De l’élimination à la décharge
Faisons un tour virtuel du marché des vêtements de seconde main dans quelques pays africains : Au Kenya, les habitants visitent le marché de Mitumba, qui signifie « paquets » en swahili, en référence à la manière dont les déchets textiles sont expédiés. À Accra, au Ghana, le marché Kantamanto est également appelé Obroni Wawu, ce qui se traduit par « les vêtements de l’homme blanc mort ». En Zambie, on les appelle Salaula – « sélectionnés en fouillant ».
Bien que chaque pays importateur étiquette ces marchés différemment, ils mettent tous en œuvre une chaîne d’approvisionnement qui englobe des valeurs allant de la réutilisation à la production locale, un schéma qui fait cruellement défaut dans le paysage commercial mondial. Selon Dead White Man’s Clothes, un projet de recherche multimédia basé aux États-Unis au Ghana, les villes portuaires reçoivent d’énormes balles de vêtements rejetés, pesant entre 55 et 90 kg. Les « parieurs » arrivent pour faire des offres, avec une préférence pour les balles britanniques. Celles-ci sont considérées comme étant de la plus haute qualité et les plus rentables, par opposition à celles en provenance des États-Unis et du Canada, qui sont également les moins chères.

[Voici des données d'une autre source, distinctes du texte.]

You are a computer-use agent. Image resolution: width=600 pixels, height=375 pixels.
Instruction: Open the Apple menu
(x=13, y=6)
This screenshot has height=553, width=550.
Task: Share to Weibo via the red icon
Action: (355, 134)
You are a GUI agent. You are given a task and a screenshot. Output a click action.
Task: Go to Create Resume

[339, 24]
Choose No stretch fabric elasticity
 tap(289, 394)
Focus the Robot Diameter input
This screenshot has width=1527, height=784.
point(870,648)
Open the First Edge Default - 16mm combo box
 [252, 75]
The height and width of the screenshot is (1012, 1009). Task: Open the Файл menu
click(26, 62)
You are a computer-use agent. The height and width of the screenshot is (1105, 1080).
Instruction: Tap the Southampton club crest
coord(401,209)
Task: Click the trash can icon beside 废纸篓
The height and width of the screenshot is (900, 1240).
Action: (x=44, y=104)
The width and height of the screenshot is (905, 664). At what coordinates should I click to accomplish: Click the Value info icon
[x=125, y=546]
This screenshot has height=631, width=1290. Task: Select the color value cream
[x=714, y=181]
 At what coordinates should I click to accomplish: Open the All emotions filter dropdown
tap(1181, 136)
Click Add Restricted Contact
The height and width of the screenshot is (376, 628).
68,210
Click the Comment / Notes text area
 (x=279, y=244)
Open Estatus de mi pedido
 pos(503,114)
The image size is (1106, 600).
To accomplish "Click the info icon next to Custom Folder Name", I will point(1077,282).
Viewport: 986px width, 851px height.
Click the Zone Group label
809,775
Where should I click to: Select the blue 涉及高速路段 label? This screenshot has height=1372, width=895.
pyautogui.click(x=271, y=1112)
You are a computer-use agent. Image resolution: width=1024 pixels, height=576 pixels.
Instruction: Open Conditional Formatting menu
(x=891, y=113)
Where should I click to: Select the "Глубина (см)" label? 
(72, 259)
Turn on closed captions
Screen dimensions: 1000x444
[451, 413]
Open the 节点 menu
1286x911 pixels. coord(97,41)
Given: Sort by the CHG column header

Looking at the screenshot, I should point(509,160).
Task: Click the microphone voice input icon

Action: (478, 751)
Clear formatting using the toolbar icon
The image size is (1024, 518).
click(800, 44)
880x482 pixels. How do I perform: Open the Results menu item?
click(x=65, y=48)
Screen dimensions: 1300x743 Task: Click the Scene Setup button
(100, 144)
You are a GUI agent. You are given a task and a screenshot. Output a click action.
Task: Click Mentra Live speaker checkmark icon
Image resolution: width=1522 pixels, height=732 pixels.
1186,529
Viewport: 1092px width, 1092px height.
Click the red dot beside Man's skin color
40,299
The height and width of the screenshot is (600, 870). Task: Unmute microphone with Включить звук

L’étape suivante est la sélection manuelle. Les trieurs divisent les vêtements en quatre sections, de la meilleure à la moins bonne. La première pile (moins de 20 % du total) contient des vêtements de stock mort et des vêtements dont l’étiquette de prix est intacte, provenant de détaillants de vêtements d’occasion. La deuxième pile est constituée de vêtements légèrement usés de bonne qualité et la troisième sélection est composée d’articles endommagés et visiblement usés qui nécessitent un lavage et une réparation. Ces vêtements sont échangés entre les raccommodeurs, les teinturiers, le contrôle de la qualité et les revendeurs, généralement par l’intermédiaire de porteuses aux pieds nus. Grâce à la re-marchandisation et à la prolongation de la durée de vie des vêtements, les habitants ont appris à tirer le meilleur parti d’un scénario catastrophe.